▶ [EXERCISE REQUIREMENTS]: Nothing outside the range below should be printed. Output exactly the lines from the line with "Where should I click to: Click the Refresh" to the line with "Click the drag handle dots icon", both included.

....................

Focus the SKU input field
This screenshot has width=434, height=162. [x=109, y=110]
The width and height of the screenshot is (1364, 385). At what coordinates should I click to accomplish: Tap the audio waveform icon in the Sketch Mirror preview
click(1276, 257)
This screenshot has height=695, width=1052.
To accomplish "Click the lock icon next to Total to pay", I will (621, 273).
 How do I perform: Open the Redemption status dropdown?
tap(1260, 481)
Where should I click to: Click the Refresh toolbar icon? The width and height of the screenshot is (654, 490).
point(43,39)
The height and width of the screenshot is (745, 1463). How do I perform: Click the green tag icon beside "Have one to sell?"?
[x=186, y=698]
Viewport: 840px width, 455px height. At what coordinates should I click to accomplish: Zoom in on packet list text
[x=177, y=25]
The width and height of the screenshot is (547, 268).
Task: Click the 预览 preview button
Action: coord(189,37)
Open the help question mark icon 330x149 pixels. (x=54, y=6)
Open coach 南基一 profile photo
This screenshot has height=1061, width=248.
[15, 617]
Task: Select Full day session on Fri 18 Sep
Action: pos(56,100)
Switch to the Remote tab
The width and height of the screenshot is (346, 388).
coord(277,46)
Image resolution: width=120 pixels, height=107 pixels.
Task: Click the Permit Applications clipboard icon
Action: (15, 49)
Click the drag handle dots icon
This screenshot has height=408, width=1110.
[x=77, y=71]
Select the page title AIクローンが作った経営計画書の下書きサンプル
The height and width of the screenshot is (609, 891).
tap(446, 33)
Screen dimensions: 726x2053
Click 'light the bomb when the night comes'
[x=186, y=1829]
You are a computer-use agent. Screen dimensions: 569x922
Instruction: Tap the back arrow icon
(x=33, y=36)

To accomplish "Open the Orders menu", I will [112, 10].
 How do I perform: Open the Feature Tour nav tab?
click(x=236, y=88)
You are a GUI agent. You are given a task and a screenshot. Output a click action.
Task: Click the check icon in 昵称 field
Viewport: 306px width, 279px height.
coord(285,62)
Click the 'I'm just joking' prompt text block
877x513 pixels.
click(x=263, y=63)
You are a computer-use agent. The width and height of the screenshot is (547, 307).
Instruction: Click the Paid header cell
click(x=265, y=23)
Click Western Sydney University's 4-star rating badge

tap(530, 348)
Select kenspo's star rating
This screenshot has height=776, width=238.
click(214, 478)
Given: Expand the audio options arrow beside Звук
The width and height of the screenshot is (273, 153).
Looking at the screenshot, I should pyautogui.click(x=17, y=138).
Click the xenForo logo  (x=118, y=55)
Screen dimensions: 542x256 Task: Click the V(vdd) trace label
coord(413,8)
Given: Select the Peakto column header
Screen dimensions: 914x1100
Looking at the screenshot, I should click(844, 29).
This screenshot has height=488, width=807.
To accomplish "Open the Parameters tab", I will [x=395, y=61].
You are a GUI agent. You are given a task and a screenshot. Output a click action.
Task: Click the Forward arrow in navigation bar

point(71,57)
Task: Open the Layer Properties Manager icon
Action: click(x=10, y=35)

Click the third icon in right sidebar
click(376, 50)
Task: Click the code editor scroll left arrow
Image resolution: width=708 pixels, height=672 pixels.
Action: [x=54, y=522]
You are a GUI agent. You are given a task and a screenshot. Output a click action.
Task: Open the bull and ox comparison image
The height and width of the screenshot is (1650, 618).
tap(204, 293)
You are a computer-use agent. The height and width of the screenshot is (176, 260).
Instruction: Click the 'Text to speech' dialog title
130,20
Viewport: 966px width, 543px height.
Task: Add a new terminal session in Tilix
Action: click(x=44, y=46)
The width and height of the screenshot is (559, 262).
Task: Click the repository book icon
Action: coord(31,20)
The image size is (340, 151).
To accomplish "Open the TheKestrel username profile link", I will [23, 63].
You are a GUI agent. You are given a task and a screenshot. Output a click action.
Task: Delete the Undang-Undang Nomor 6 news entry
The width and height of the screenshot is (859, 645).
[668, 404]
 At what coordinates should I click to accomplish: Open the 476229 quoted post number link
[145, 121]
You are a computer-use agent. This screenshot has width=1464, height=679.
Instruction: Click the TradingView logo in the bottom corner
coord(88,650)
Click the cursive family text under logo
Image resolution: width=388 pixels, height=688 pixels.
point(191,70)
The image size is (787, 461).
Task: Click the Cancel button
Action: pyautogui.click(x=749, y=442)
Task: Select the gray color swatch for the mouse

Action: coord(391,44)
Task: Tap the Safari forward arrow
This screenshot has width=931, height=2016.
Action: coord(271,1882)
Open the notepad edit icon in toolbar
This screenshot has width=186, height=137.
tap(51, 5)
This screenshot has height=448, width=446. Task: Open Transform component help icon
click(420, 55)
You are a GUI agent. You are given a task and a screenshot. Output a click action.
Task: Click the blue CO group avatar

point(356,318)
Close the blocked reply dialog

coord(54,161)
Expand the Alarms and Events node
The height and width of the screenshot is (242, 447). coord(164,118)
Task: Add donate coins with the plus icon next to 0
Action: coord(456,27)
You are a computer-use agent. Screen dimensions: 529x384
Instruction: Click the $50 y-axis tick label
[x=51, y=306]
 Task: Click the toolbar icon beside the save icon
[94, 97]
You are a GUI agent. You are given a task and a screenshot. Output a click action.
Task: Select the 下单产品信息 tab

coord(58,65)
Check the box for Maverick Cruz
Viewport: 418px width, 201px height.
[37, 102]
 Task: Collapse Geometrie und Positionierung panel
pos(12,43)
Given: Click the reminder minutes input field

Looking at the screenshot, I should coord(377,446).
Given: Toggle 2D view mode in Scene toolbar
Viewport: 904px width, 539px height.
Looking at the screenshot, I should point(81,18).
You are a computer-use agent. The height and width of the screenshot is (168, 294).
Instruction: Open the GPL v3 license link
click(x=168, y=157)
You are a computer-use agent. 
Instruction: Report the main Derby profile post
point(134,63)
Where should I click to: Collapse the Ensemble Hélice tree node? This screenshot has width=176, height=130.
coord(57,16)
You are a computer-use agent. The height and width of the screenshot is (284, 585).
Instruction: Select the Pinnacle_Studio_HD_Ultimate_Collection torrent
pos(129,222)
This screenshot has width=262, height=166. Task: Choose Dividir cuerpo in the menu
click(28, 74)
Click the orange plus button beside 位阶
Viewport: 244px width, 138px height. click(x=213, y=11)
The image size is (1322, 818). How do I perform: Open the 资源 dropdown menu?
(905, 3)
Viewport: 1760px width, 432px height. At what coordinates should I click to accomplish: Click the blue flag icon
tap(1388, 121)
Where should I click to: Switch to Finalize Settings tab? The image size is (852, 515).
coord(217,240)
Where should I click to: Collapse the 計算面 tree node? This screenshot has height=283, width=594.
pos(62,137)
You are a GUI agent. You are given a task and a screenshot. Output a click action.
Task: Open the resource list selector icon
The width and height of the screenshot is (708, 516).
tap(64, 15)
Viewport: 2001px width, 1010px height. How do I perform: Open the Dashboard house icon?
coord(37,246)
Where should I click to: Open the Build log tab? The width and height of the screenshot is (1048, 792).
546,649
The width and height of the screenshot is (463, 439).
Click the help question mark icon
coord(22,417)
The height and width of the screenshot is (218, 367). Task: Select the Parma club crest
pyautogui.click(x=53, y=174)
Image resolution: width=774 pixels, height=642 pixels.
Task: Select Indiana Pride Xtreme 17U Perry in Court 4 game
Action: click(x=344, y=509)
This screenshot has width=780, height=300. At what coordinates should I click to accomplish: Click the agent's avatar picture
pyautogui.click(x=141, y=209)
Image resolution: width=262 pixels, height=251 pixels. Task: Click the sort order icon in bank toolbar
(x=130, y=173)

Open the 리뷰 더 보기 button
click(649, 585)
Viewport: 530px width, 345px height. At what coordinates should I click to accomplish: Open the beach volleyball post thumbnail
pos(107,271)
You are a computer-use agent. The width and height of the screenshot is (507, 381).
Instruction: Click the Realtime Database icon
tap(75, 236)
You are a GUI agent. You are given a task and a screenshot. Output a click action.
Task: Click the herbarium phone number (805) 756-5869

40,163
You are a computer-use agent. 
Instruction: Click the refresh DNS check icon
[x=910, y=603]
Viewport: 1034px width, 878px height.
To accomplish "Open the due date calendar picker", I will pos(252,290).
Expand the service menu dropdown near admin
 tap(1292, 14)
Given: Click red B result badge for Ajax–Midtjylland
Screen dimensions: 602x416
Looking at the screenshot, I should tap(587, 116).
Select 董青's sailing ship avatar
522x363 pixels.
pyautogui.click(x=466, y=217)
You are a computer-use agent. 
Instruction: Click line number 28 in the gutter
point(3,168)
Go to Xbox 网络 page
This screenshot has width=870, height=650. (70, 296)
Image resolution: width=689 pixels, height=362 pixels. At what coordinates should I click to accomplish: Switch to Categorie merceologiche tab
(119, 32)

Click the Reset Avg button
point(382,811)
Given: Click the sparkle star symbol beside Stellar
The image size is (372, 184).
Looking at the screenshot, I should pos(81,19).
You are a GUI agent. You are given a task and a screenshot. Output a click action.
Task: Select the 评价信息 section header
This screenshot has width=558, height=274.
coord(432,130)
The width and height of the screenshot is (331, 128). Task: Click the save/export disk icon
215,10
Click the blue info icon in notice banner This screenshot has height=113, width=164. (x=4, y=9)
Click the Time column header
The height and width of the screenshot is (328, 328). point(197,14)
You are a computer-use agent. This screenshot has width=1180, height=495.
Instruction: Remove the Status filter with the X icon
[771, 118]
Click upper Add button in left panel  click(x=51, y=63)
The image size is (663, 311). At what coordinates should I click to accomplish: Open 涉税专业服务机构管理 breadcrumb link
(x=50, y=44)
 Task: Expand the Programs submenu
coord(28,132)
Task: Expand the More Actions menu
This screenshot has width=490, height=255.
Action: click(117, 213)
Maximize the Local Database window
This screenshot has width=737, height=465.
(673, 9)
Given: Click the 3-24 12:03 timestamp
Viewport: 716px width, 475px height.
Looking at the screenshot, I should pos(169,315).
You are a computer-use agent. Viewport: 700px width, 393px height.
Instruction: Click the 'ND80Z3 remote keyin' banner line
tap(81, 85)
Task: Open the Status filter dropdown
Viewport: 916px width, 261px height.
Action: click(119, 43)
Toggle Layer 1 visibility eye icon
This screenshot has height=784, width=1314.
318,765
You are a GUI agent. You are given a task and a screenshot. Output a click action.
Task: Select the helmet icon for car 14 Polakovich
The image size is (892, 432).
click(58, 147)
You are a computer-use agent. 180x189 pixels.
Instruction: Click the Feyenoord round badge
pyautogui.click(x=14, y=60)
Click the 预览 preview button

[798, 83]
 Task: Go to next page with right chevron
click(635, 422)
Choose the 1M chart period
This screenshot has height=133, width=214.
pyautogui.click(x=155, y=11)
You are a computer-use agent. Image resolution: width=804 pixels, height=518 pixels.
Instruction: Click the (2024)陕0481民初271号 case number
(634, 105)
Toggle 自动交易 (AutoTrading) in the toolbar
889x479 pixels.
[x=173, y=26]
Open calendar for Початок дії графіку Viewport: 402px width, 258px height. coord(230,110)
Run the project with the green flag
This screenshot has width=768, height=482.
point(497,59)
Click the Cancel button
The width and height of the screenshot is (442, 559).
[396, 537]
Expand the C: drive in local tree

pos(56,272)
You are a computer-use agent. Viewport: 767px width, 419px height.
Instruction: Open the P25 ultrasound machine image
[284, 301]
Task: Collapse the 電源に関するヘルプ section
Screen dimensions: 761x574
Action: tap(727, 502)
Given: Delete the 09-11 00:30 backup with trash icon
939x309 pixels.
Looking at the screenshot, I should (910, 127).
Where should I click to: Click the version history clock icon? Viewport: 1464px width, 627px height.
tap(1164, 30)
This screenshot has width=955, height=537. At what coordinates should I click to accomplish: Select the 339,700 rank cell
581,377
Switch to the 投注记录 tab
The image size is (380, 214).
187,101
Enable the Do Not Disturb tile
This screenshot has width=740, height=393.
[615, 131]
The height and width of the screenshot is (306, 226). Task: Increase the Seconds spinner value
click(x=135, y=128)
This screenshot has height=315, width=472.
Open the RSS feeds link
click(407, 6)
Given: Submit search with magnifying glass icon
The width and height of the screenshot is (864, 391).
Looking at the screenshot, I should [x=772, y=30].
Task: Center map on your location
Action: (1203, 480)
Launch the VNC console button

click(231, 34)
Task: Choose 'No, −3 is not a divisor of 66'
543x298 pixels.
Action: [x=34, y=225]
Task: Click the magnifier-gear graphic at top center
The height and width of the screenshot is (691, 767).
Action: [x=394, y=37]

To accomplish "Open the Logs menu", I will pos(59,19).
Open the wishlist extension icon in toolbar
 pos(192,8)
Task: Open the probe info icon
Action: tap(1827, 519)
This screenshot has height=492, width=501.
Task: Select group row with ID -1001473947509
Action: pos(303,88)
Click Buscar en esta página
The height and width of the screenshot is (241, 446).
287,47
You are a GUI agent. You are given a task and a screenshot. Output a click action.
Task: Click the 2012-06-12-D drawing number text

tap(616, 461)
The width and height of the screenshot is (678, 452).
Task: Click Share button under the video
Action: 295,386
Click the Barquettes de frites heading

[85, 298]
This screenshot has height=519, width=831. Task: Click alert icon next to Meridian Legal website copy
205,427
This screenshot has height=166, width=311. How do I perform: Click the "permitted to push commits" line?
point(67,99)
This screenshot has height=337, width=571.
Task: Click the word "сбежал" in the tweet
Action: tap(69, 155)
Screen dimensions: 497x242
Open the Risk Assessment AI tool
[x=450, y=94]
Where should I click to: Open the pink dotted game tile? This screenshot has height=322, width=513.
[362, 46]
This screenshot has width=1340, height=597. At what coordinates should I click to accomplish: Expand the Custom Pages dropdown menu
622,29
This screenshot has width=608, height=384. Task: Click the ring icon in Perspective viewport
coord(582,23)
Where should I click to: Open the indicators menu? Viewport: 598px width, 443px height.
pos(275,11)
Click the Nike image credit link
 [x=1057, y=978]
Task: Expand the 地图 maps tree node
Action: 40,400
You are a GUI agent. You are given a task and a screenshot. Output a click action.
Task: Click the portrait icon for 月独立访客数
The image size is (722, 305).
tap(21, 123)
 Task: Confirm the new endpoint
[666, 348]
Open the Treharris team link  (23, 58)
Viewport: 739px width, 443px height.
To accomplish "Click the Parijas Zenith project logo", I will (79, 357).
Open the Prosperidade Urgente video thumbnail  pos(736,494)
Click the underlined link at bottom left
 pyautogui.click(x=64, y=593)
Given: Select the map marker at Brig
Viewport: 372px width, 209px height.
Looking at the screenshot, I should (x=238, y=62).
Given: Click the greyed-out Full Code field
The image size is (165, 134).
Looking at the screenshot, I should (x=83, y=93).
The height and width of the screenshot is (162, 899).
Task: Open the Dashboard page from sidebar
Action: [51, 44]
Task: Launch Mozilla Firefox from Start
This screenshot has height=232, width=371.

....................

▶ [TASK RESPONSE]:
Where should I click to: Click the Refresh toolbar icon? The width and height of the screenshot is (654, 490).
point(43,39)
The height and width of the screenshot is (745, 1463). How do I perform: Click the green tag icon beside "Have one to sell?"?
[x=186, y=698]
Viewport: 840px width, 455px height. At what coordinates should I click to accomplish: Zoom in on packet list text
[x=177, y=25]
The width and height of the screenshot is (547, 268).
Task: Click the 预览 preview button
Action: coord(189,37)
Open the help question mark icon 330x149 pixels. (x=54, y=6)
Open coach 南基一 profile photo
This screenshot has height=1061, width=248.
[15, 617]
Task: Select Full day session on Fri 18 Sep
Action: pos(56,100)
Switch to the Remote tab
The width and height of the screenshot is (346, 388).
coord(277,46)
Image resolution: width=120 pixels, height=107 pixels.
Task: Click the Permit Applications clipboard icon
Action: (15, 49)
Click the drag handle dots icon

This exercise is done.